あなたまでの距離
ーー
ある日、それは突然だった。
取引先からの納品の対応を終えて、休憩所で一息つこうと思い自販機スペースへ移動し、ふと、目線を変えると…。
向こうからあの人が、こちらに向かってきてた。
その瞬間、私の身体は動く事を忘れ
心臓がギュッと鷲掴みにされた感じ。
あの人もこちらに気づいた。
そして、昔とちっとも変わってない、笑顔を見せてくれた。
「お疲れ様。久しぶり。」
笑ってる口元が右端だけ歪む。あの人の癖。
変わってない。
「お疲れ様です。お久しぶり…です」
急な緊張で、上手く声がでない。
「いつの間にか、戻って来てるもんな。

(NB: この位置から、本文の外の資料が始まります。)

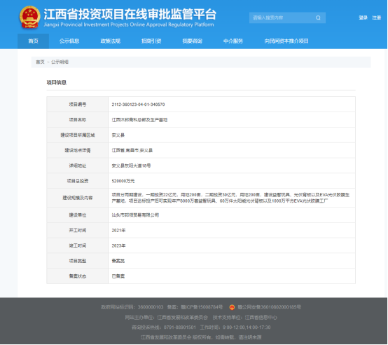This screenshot has width=388, height=345.
Task: Click the national emblem logo
Action: click(30, 17)
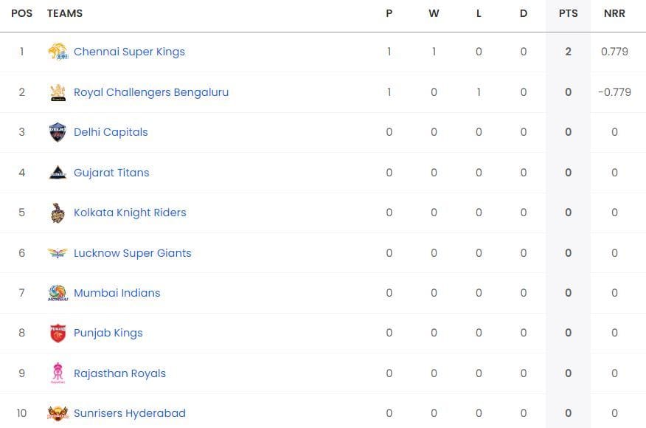This screenshot has width=646, height=428.
Task: Click the NRR column header
Action: tap(614, 13)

今のところ、もう、慣れた?」
自販機で、コーヒーを買いながら話し掛けてくれる。
「今まで担当してたのと、全然ちがうから、なかなか…」
上手く笑えてるかな?
不安になる。
自販機から、ガコンと音を立てて缶コーヒーが落ちる。
取り出し口から、それを取り出したあと、もう一度私の方を見てくれた。
「そっか、頑張って。じゃあね。」
「ん…。ありがとう…ございます」
また、にこっと微笑みを浮かべて、彼は喫煙室に向かって行った。
時間にすると、たったの1分くらい。
でも、私の心を揺さぶるのには充分過ぎる時間だった。
ドキドキと、胸の高鳴りが収まらない。
喫煙所に入る、あの人の背中を目で追い掛けた…。